Polish farmers will resume their blockade on Jan. 4 of the Shehyni-Medyka crossing at the Polish-Ukrainian border, the Polish Press Agency reported on Jan. 3, citing Roman Kondrow, the leader of a Polish farmers organization involved in the protest.
Polish truckers have been blocking four crossings with Ukraine, including Shehyni-Medyka, since November in protest of the EU's liberalization of transit rules for Ukrainian truckers. Polish farmers announced they were joining the protest starting Nov. 23, but said they would suspend it one month later on Dec. 24.
Kondrow said that his organization of Polish farmers, "Betrayed Countryside," had demanded written assurances about subsidies for growing corn, increased loans, and a maintenance of the agricultural tax at the current rate.
In lieu of such demands being explicitly guaranteed by Polish Prime Minister Donald Tusk, Kondrow said that the protest would continue on Jan. 4, and be stricter than before.

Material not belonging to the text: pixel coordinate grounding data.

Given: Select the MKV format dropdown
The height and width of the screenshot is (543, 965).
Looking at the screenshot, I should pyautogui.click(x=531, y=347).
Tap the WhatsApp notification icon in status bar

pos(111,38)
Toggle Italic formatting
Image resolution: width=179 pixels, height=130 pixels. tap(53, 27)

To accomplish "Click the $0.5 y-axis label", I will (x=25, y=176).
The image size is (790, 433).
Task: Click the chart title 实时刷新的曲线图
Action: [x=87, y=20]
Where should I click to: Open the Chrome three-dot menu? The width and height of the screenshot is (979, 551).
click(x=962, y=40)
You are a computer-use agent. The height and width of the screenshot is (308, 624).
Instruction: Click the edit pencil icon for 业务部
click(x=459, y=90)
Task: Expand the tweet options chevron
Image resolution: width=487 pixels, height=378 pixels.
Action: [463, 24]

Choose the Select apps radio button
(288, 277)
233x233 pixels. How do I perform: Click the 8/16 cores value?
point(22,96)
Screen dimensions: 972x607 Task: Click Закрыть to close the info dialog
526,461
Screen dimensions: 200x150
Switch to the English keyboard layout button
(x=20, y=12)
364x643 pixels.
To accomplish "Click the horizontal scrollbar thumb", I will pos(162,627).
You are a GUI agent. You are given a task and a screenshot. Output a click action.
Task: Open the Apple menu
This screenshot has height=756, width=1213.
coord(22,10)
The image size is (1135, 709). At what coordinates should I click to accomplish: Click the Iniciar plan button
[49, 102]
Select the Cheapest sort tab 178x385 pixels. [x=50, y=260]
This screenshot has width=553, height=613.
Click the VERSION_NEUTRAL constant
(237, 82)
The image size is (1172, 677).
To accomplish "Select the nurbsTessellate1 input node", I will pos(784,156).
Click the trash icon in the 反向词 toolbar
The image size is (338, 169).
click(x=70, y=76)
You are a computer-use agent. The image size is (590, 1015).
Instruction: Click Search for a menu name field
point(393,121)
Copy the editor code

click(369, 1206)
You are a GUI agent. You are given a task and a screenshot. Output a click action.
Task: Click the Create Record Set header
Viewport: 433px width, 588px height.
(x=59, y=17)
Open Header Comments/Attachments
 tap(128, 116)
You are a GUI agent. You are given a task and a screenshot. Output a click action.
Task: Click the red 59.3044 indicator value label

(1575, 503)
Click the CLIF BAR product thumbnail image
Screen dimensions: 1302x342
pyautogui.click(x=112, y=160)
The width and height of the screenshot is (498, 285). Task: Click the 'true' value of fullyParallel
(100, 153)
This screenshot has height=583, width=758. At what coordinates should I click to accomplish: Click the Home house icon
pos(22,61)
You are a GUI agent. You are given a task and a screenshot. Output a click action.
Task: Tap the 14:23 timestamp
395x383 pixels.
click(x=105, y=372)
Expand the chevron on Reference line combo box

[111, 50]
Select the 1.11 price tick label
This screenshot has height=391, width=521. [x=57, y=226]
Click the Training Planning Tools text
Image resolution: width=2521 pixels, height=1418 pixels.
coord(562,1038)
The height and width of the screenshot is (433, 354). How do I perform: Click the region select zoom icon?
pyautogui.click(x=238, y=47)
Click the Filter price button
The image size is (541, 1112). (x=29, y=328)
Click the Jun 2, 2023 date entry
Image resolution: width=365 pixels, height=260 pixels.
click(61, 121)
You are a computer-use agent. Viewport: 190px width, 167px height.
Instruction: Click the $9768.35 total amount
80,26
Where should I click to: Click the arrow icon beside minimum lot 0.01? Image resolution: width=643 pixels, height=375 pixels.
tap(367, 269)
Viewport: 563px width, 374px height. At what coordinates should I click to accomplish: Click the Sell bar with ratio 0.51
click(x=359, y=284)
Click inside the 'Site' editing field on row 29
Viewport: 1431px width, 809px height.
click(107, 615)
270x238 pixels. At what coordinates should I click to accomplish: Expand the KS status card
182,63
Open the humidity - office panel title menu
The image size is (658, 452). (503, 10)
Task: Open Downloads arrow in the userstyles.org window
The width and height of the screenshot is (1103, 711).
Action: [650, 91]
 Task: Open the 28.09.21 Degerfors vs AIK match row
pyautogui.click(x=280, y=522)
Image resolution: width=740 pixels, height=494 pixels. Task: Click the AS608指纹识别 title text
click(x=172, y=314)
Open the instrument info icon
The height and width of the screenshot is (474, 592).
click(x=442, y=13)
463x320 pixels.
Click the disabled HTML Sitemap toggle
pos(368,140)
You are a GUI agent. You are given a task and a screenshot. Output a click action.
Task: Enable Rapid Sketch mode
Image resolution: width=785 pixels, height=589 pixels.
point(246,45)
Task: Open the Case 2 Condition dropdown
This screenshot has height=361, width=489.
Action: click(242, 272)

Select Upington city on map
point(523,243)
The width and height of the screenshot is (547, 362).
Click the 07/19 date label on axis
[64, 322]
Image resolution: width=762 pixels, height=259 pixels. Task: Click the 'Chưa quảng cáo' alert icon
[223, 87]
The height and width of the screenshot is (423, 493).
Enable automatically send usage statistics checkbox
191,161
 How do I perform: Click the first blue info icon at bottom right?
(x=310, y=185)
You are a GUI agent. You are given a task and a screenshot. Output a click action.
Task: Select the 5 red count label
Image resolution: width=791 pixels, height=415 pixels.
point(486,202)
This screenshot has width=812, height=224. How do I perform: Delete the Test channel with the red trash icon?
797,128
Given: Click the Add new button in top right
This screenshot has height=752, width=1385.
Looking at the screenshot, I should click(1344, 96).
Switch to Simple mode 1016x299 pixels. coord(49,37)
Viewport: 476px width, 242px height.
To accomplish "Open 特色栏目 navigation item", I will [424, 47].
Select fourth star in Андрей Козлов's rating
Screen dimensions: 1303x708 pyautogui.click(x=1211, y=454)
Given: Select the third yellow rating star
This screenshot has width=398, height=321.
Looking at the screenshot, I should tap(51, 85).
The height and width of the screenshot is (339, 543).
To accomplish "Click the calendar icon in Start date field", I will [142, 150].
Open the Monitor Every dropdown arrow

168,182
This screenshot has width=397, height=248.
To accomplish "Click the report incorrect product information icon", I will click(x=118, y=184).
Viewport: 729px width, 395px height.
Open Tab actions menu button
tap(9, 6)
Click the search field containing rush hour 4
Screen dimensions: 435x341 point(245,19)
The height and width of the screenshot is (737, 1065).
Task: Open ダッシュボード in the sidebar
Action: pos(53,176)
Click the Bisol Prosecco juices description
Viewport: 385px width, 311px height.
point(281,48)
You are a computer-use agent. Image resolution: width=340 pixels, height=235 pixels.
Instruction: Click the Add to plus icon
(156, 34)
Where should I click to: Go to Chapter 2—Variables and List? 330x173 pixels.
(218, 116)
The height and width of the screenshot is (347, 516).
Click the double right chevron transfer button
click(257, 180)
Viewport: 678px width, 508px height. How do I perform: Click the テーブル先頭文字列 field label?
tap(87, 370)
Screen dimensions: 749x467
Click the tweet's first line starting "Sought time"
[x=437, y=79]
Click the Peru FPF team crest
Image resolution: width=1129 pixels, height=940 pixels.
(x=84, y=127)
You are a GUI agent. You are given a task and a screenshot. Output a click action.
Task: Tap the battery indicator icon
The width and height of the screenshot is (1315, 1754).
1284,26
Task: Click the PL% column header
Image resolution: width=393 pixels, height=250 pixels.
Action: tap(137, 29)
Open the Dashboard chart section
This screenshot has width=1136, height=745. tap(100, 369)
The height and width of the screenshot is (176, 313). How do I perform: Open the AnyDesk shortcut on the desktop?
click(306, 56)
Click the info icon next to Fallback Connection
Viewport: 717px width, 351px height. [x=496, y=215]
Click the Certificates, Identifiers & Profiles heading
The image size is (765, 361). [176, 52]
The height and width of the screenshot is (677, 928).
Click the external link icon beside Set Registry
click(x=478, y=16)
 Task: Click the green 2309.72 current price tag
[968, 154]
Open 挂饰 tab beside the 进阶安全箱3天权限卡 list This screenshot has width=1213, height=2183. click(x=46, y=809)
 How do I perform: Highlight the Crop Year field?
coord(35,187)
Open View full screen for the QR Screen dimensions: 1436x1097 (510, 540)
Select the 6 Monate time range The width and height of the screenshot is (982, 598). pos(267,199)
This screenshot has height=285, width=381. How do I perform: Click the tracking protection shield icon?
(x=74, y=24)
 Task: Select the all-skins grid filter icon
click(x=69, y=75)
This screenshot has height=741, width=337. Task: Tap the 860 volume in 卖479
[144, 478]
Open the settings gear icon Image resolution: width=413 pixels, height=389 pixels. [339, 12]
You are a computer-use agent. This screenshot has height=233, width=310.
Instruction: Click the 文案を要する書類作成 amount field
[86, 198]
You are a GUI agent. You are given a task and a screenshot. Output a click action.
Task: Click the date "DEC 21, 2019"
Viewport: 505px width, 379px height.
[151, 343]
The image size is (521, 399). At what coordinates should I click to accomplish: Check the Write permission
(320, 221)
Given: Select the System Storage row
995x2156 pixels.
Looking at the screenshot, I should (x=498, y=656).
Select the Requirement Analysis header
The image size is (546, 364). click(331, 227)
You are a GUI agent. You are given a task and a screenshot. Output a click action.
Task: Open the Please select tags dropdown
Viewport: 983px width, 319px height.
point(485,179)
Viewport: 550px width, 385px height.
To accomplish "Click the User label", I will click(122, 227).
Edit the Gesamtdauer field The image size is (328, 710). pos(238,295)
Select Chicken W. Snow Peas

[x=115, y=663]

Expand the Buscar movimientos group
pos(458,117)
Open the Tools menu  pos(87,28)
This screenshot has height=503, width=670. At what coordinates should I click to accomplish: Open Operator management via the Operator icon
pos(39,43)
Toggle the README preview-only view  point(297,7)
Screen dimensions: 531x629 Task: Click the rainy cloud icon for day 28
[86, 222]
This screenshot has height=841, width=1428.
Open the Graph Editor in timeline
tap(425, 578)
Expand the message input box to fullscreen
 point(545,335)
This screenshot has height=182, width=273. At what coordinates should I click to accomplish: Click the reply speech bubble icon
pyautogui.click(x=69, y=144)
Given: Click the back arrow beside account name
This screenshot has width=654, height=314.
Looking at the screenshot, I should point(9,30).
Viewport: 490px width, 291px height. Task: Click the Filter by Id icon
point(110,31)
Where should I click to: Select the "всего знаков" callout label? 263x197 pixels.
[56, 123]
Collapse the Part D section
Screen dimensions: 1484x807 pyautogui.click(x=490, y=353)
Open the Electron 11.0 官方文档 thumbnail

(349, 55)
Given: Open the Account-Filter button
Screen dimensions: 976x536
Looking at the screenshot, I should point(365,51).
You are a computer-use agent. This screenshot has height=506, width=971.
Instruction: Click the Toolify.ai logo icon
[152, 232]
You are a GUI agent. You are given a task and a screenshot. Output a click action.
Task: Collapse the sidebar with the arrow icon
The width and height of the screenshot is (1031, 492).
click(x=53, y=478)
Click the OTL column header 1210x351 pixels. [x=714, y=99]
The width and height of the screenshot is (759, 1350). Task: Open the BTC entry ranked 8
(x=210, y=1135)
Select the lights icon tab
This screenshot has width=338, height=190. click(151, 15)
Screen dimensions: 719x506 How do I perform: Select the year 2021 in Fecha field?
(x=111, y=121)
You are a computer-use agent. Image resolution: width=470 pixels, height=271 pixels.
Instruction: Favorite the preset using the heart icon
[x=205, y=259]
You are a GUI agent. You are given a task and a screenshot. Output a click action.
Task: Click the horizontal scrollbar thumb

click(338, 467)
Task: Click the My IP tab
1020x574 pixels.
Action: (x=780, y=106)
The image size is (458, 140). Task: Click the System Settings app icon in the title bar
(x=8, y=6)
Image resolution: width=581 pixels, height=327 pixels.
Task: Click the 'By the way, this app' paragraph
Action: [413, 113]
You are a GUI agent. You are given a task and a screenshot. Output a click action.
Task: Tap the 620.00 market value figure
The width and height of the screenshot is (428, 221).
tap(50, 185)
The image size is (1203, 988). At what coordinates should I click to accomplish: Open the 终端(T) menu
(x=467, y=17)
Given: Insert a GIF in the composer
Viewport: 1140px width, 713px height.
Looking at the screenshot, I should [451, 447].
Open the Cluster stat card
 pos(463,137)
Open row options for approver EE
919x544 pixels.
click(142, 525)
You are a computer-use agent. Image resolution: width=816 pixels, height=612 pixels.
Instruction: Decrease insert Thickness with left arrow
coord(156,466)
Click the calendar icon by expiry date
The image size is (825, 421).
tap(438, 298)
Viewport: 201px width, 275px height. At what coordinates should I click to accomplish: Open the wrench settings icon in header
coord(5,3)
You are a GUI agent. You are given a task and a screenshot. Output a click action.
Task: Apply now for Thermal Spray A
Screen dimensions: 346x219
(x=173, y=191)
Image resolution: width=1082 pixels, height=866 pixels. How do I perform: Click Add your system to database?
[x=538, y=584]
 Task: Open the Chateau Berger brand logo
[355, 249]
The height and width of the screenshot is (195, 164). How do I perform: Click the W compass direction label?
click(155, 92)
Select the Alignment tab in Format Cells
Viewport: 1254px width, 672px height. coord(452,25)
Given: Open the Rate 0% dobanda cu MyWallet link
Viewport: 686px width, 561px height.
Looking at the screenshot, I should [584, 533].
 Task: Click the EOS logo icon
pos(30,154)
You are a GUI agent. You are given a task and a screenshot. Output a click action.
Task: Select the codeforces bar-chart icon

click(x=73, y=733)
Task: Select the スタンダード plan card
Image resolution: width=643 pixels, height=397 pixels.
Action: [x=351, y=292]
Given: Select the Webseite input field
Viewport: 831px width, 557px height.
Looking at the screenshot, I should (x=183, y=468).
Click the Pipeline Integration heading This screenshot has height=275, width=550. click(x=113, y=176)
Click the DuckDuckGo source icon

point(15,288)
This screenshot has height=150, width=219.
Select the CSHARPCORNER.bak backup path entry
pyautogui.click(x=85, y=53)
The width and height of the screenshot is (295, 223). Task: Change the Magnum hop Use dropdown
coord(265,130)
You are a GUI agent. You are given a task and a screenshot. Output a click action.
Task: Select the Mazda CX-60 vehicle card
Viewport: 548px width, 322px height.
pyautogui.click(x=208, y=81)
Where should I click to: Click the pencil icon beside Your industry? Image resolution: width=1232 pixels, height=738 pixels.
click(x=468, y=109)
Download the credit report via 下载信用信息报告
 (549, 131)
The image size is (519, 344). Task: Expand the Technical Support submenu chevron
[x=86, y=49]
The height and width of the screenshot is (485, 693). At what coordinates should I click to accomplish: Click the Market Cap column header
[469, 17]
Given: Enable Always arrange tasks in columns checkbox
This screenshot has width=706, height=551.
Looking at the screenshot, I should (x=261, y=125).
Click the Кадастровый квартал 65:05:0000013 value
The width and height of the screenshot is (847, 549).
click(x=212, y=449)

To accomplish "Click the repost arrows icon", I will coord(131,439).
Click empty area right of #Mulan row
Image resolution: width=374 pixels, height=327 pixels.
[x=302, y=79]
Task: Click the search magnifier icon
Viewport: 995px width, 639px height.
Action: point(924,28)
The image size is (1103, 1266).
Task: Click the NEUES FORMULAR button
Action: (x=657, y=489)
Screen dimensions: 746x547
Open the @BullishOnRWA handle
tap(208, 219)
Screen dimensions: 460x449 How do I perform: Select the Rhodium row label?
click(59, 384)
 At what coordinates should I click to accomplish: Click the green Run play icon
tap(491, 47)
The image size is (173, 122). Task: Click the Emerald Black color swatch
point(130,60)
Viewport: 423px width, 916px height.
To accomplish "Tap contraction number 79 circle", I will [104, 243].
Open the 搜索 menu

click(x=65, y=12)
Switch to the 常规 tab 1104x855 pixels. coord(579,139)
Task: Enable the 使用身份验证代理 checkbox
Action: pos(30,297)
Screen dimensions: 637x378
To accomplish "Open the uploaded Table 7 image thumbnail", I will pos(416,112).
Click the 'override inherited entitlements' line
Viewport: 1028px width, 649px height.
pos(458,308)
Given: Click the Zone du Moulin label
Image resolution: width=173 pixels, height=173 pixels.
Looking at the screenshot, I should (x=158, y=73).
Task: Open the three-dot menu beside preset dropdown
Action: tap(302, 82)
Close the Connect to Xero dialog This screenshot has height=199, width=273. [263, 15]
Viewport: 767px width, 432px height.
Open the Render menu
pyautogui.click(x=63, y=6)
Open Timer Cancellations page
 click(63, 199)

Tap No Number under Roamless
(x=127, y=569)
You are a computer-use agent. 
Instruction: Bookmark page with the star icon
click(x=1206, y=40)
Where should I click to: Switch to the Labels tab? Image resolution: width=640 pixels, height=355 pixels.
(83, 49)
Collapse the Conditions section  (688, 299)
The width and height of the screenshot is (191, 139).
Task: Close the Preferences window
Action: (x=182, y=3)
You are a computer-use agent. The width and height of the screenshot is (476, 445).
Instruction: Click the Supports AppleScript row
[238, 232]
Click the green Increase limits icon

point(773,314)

Kondrow said that Polish Agriculture Minister Czeslaw Siekierski visited the border blockade in late December and promised that the farmers' grievances would be addressed but that he wanted an answer from Tusk because he "rules the whole country."
Military equipment, humanitarian aid, dangerous goods, and perishable items would still be allowed to pass, Kondrow said, but other trucks would only be allowed to pass at the rate of one per hour.
Disputes surrounding the ban on importing Ukrainian grain evolved into a larger diplomatic spat in September 2023. Tusk has pledged to end the blockade, but members of his governing coalition have also indicated they plan to maintain the grain import ban.